通訳者に頼り切る危険

大谷翔平選手の銀行口座に不正アクセスした水原一平元通訳のニュースが連日報道されています。

被害にあった大谷選手には気の毒ですが、彼も将来メジャーリーグに行くつもりだったならば、本業の野球はもちろんですが、英語も日本にいるうちにしっかり勉強して準備をしておくべきでした。

今は彼も渡米してから6年以上経っていますから、かなり英会話も上達したそうですが、やはりメジャーリーグ入りする前にある程度の英語力に到達しておくべきでした。お金は持っているのだから、一流の英語講師や学習コーチなどを雇って勉強しておけば、まだ若いのだから、英検の1級は難しいかもしれませんが、準1級ぐらい、あるいはTOEICの700点程度の英語力は身につけられたはずです。

それぐらいあれば、日常会話はもちろん、銀行関連の基本単語だけ押さえておけば、銀行の口座を開設も、通訳無しで十分行えるはずです。
もし念のために通訳を同行させるにせよ、自分も英語で十分理解しながら手続きを進められたはずです。

なんだか厳しい事を言っているようですが、大谷選手はいわゆるスポーツ馬鹿ではありません。

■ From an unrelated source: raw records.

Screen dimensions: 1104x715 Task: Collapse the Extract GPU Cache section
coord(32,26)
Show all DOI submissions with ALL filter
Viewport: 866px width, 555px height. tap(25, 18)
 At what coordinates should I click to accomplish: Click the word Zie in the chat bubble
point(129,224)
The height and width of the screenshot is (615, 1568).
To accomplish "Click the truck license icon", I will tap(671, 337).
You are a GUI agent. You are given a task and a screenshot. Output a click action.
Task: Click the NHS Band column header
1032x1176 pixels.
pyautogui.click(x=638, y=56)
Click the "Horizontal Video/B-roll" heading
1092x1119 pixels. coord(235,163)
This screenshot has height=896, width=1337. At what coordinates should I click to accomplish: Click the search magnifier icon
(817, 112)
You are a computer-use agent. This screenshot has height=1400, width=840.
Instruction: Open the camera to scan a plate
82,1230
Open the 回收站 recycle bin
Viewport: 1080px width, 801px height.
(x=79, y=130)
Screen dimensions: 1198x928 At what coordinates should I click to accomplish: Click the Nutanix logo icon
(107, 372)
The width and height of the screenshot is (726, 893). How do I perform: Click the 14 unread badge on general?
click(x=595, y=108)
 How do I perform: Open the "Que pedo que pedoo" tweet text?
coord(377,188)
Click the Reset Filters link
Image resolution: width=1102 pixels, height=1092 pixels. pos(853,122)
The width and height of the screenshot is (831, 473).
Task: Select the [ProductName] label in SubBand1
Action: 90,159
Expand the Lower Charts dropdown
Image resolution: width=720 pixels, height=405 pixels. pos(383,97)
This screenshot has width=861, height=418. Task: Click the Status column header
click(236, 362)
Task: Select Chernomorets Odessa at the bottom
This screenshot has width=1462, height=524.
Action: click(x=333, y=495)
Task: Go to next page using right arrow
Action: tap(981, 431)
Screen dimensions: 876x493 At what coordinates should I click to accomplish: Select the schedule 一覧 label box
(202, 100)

彼は野球のために花巻東高校のスポーツコースに進みましたが、中学時代の成績からいうと、岩手県内トップ10の進学校に入れるぐらいの成績は残していたそうです。きっと地頭は良いのだと思います。

多くの人が陥りがちですが、「現地に行ったら英語やろう」というのは、今や時代遅れ。日本国内でも十分英語学習ができる環境が整っていますから。やはり現地に渡航する前にきっちり勉強しておくべきです。

渡航直後でも大切な手続きがたくさんあります。通訳者に何もかも頼り切りだと、今回のようなことが起きる原因を作ってしまいます。

僕自身の話ですが、以前、親しい友人が海外に移住して会社を設立するので手伝ってほしいと頼まれたことがありました。その国は旧英国領で英語が共通語として通じる国でした。彼は英会話は全くできませんでした。僕は「今から勉強したほうがいい」とアドバイスしましたが、「俺は自分専属の通訳を雇うからいいんだ。仕事だけでなくプライベートでも常に現地人の通訳を使う」と言って、英語は全然やる気無しでした。

結局彼の家庭の事情等もあって、その計画は流れてしまいましたが、本当にやっていたら、仮に商売は上手くいったとしても、おそらくだまされたり、カネを持ち逃げされたりという被害にあった確率は高かったでしょう。

「本当に通訳者を上手く使うためには、自分自身語学の素養が必要」というのを聞いたことはありませんか?

英語が全く話せない人の多くは、英語を話す人の頭の中はブラックボックスのようなものと考えているのでしょう。右から日本語を入力すると、自動的に左からそのまま自分が言いたいことが英語で出てくると思っているような印象を受けます。

そもそも、通訳者は場合によっては、その人のいうことを意図的に変えて伝えることがあります。

僕も以前通訳をしていて、相手に失礼なことを言っている場合などは、伝わり方がマイルドになるように言い換えたこともありました。相手にもよりますが、カジュアルな場面で、あまりにくだらない苦情や注文をお店やホテルに言っているときは、適当にあしらいました。

通訳者に頼り切ることの危険性については、今回の水原一平通訳の事件で、日本中の人が思い知ったのではないかと思います。

母国語の日本語を共有して信頼している日本人の通訳者ですらそうなのです。ましてや、外国の人(別に外国の人に偏見があるわけではなく一般論として)だと、なおさら危険度は高まります。

以前、英国BBCの番組で、フランス元大統領の故フランソワ・ミッテランの通訳をしていた女性の話を聞いたことがあります。

ミッテラン氏は、英語は話せなかったはずですが、どうもその通訳の女性によると、大統領の表情や様子などを観察していると、実は英語を理解していたのではないか、と思わせるようなふしがあったそうです。結局大統領本人にそのことを確認する機会はなかったそうです。

もちろん分かっていようがいまいが、自国の国家元首の通訳者なら真面目に通訳するでしょう。

でも普通の商談や観光レベルだと、通訳者が勝手に自分に都合の良いように話を持っていく可能性はあります。

そんな時「ひょっとしたらこの人、何割かは話が分かっているのでは」と相手に思わせると、いい加減な通訳はできなくなるので、効果的だと思います。

仕事であれ、プライベートであれ、海外に行くなら、やはりある程度英語力を付けてくことが自分を守ることに繋がります。